_WORK INSTRUCTIONS_
Convert the listing below into a Markdown table with the columns "Row" and "Line," numbering each row and skipping blank lines. Omit the pictures.
:: RECORDS FOR THIS EXERCISE
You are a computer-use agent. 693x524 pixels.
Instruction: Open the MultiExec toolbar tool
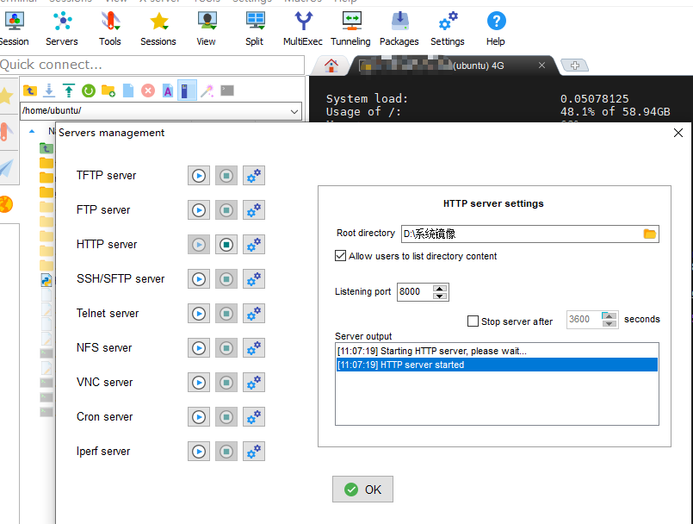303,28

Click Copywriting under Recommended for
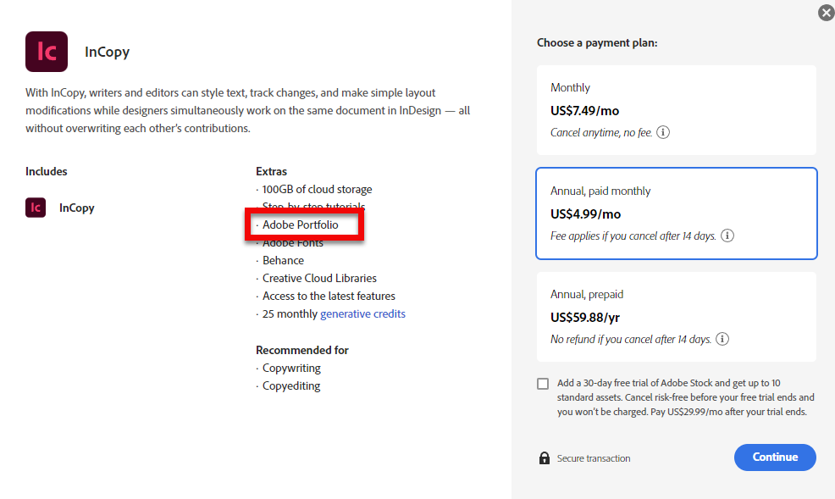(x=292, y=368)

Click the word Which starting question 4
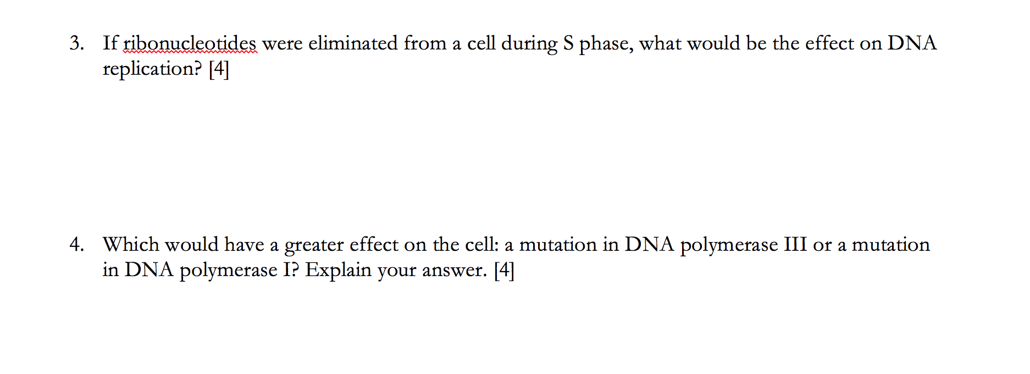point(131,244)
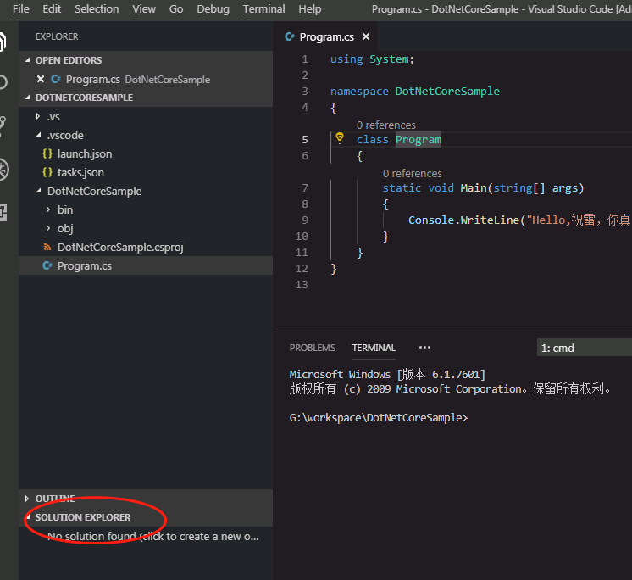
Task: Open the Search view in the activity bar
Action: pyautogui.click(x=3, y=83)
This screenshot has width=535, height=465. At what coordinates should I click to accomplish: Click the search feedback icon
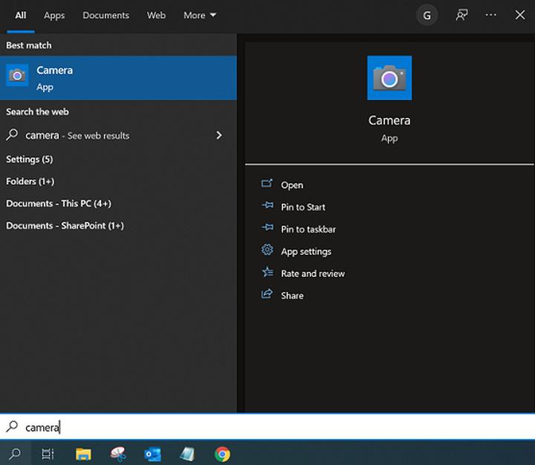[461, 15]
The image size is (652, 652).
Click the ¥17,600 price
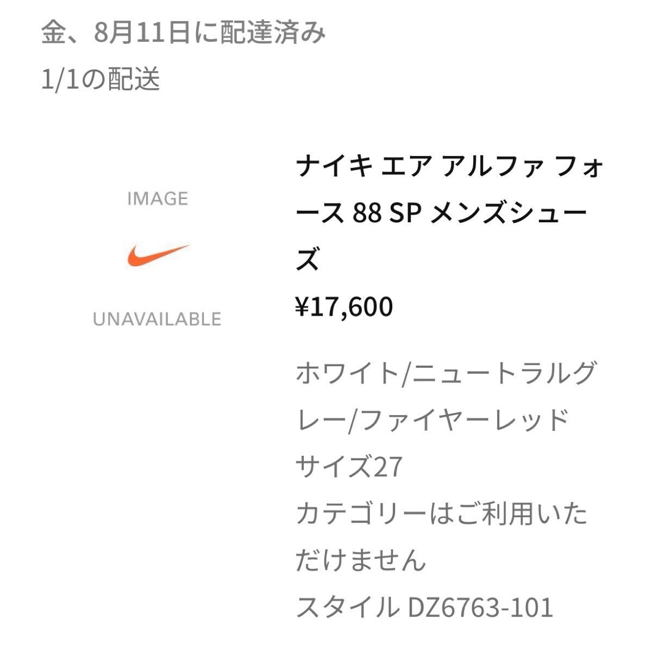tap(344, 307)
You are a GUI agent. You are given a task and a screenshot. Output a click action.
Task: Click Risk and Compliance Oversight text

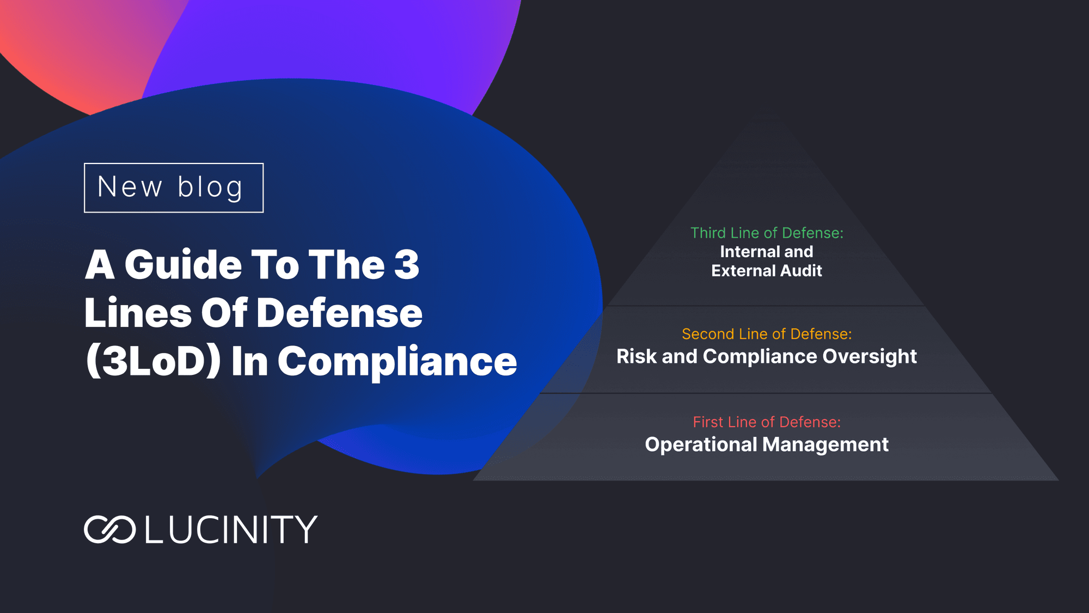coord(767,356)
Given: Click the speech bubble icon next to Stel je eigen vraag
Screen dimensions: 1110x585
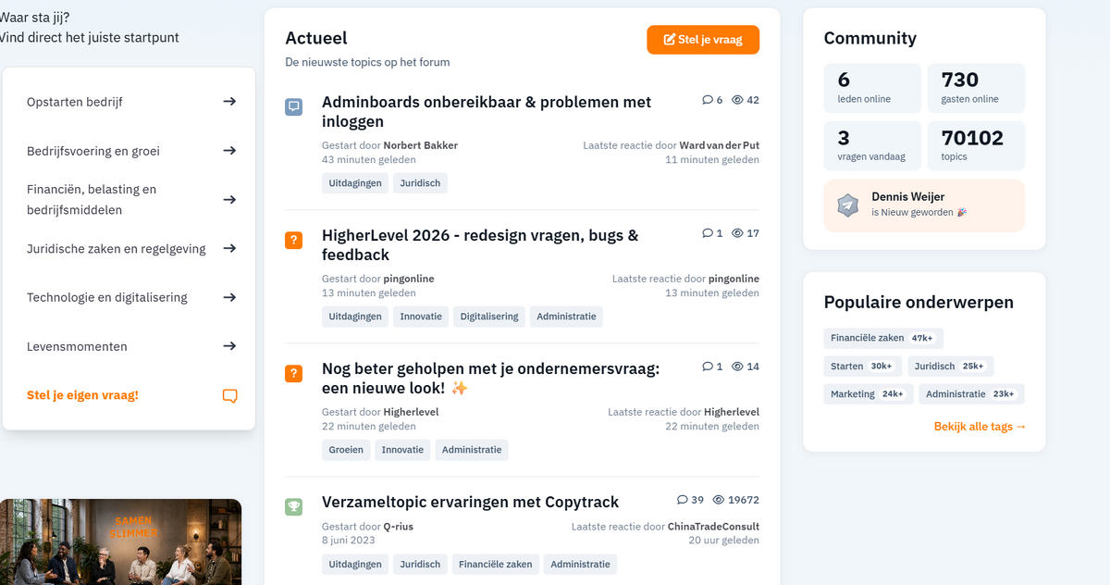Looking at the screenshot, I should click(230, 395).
::::
_RESULT_
| Row | Line |
|---|---|
| 1 | You are a computer-use agent. 693x524 pixels. |
| 2 | Instruction: Open the MultiExec toolbar tool |
| 3 | 303,28 |
| 4 | Click Copywriting under Recommended for |
| 5 | (x=292, y=368) |
| 6 | Click the word Which starting question 4 |
| 7 | point(131,244) |
| 8 | Task: Open the Search view in the activity bar |
| 9 | Action: pyautogui.click(x=3, y=83) |
| 10 | This screenshot has width=535, height=465. At what coordinates should I click to accomplish: Click the search feedback icon |
| 11 | [461, 15] |
| 12 | The image size is (652, 652). |
| 13 | Click the ¥17,600 price |
| 14 | tap(344, 307) |
| 15 | You are a GUI agent. You are given a task and a screenshot. Output a click action. |
| 16 | Task: Click Risk and Compliance Oversight text |
| 17 | coord(767,356) |
| 18 | Given: Click the speech bubble icon next to Stel je eigen vraag |
| 19 | Screen dimensions: 1110x585 |
| 20 | Looking at the screenshot, I should click(230, 395). |